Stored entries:
*** Block opens ***

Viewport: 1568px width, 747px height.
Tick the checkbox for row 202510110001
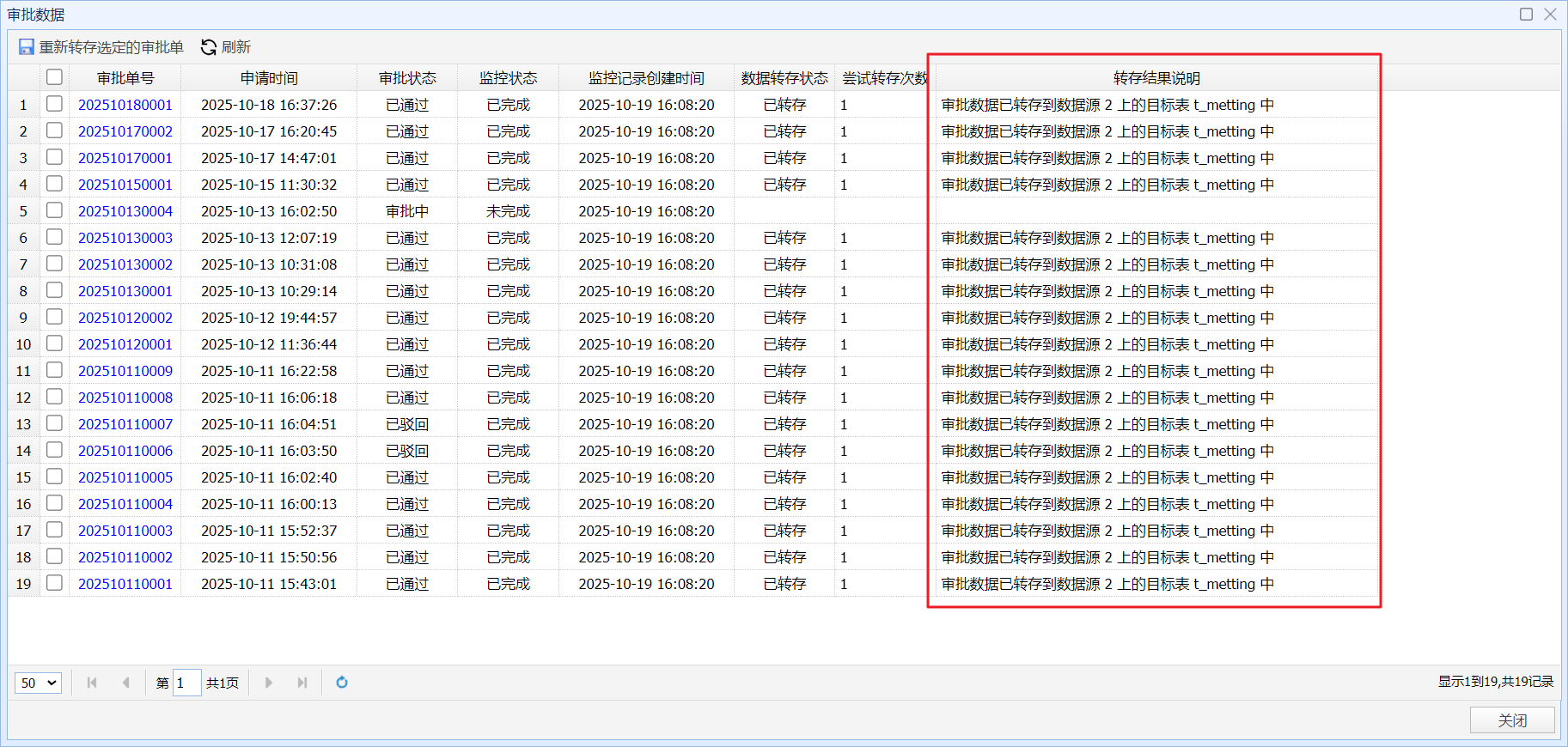[x=54, y=583]
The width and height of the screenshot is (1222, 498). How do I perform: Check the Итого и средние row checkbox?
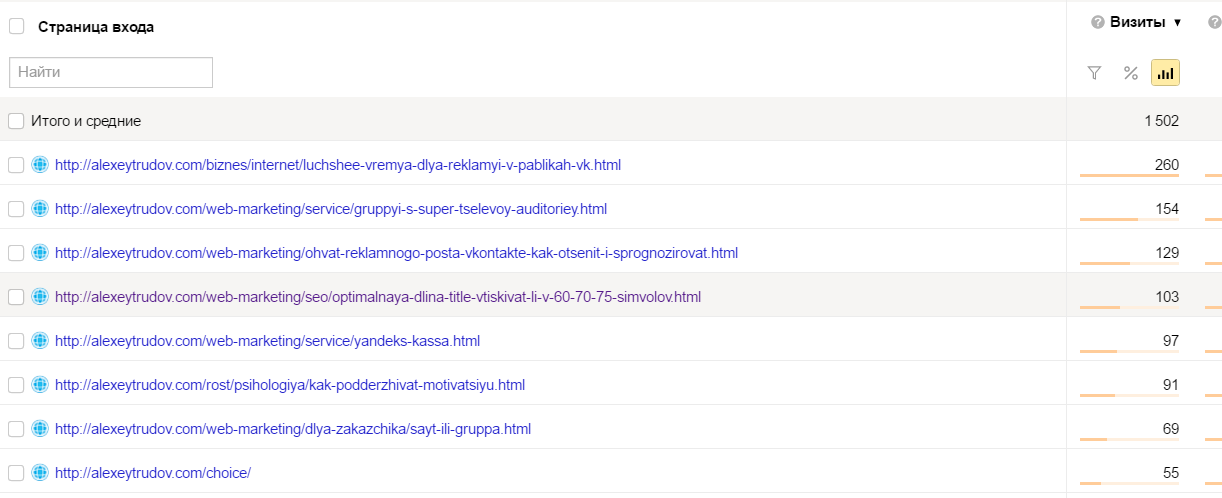(x=16, y=121)
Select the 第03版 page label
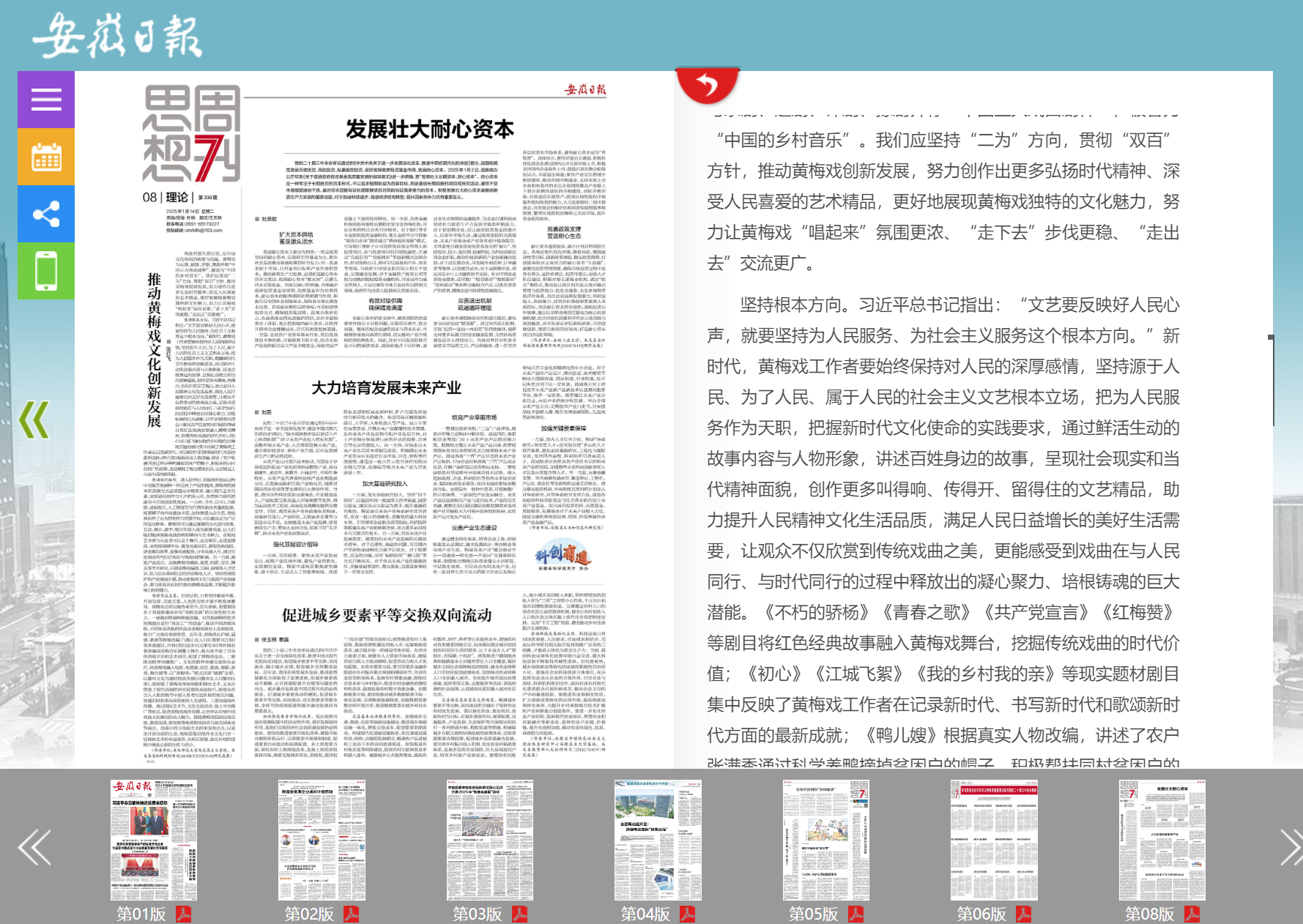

*** Block closes ***

● **Problem to solve**
Give back the full data exactly as it reads, but drop the pictures.

● **Written solution**
Viewport: 1568px width, 747px height.
Tick the checkbox for row 202510110001
[x=54, y=583]
The width and height of the screenshot is (1222, 498). How do I perform: Check the Итого и средние row checkbox?
(x=16, y=121)
Select the 第03版 page label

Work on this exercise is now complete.